CARF globale
CARF: il quadro globale di comunicazione sulle cripto-attività
Il Crypto-Asset Reporting Framework dell'OCSE è il modello globale per la comunicazione fiscale automatica sulle cripto-attività.
Aggiornato il
CARF sta per Crypto-Asset Reporting Framework. È lo standard OCSE per la raccolta e lo scambio automatico di informazioni fiscali sulle transazioni in cripto-attività dichiarabili.
Risposta breve
Il CARF è il modello globale per la comunicazione fiscale automatica delle cripto-attività. I fornitori di servizi su cripto-attività tenuti alla comunicazione raccolgono informazioni su utenti e transazioni, le inviano alla propria autorità fiscale nazionale, e le autorità fiscali scambiano poi tali informazioni con le giurisdizioni partecipanti. La DAC8 ne è l’attuazione europea.
Fatti chiave
| Domanda | Risposta |
|---|---|
| Nome completo | Crypto-Asset Reporting Framework |
| Istituzione | OCSE |
| Tipo | Scambio automatico di informazioni fiscali |
| Soggetto dichiarante | Fornitori di servizi su cripto-attività che operano per utenti dichiarabili |
| Dati raccolti | Utenti, residenza fiscale, transazioni in cripto-attività rilevanti |
| Percorso dei dati | Fornitore verso autorità fiscale nazionale verso giurisdizioni partner |
| Controparte UE | DAC8 |
L’obiettivo ufficiale
L’OCSE presenta il CARF come una risposta al rischio che le cripto-attività sfuggano ai meccanismi classici di trasparenza fiscale.

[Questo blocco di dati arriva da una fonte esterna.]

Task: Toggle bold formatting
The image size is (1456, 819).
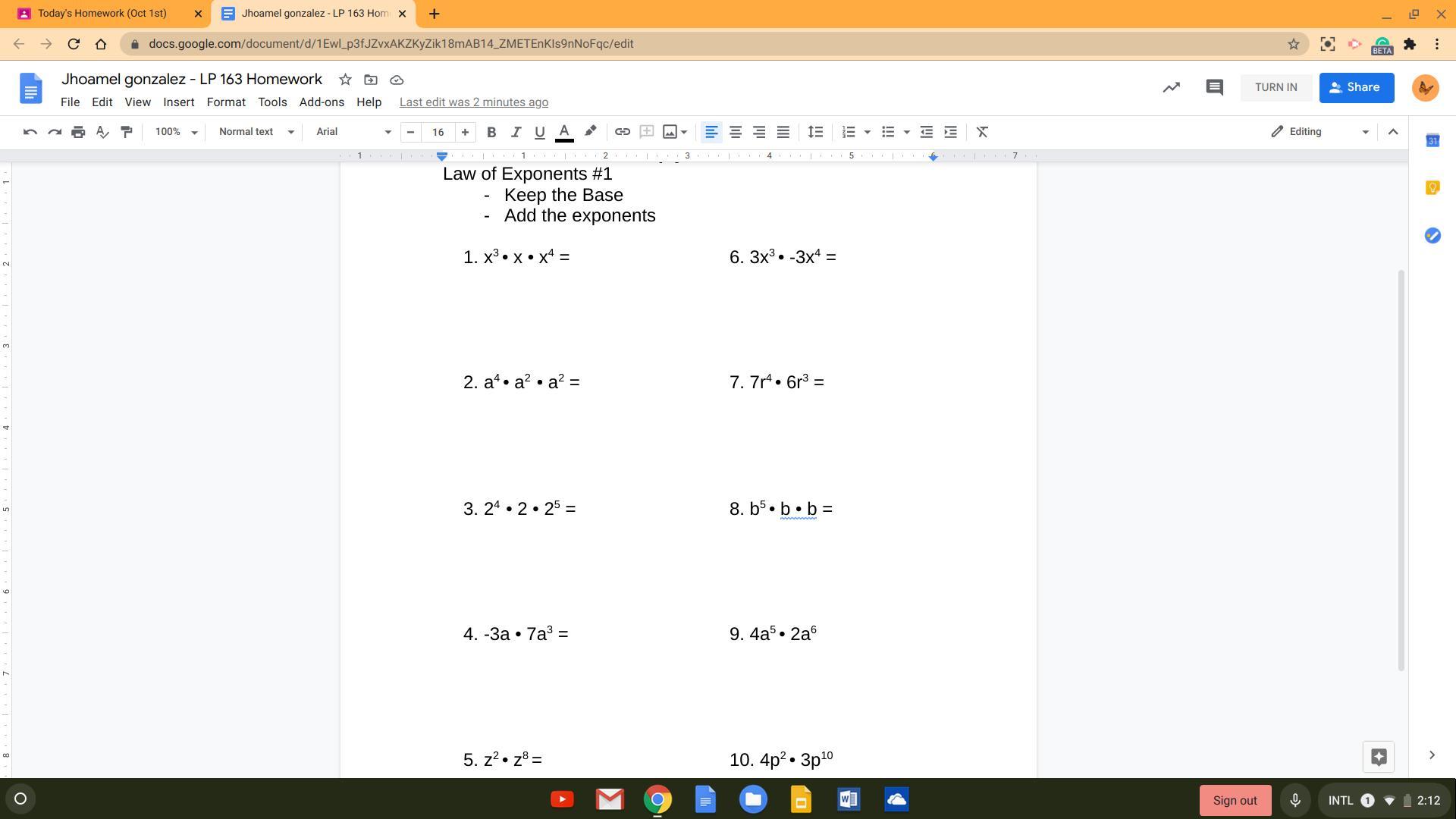Action: tap(491, 132)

Il sistema si rivolge ai fornitori di servizi su cripto-attività che effettuano transazioni per conto di utenti dichiarabili.
Cosa raccoglie e scambia il CARF
Il modello è semplice: i fornitori di servizi su cripto-attività tenuti alla comunicazione raccolgono informazioni sugli utenti, la loro residenza fiscale e le loro transazioni in cripto-attività rilevanti.
Le inviano quindi alla propria autorità fiscale nazionale. Le autorità fiscali scambiano poi tali informazioni con le giurisdizioni partecipanti.
Perché il CARF è rilevante per la DAC8
La DAC8 è l’attuazione, da parte dell’Unione Europea, della medesima logica globale. Recepisce nell’UE un modello che va oltre il quadro strettamente europeo: il CARF è il livello globale, la DAC8 la componente regionale.
Comprendere la DAC8 richiede quindi di comprendere il CARF: la questione non è solo francese, né solo europea. Si inserisce in un’architettura mondiale di comunicazione automatica. Insieme, CARF e DAC8 fanno passare la comunicazione sulle cripto-attività dalla conformità nazionale a una rete mondiale di scambio automatico.
La preoccupazione in termini di sicurezza
La preoccupazione in termini di sicurezza è ugualmente globale: più la rete si allarga, più dati crypto collegati all’identità circolano tra le autorità pubbliche.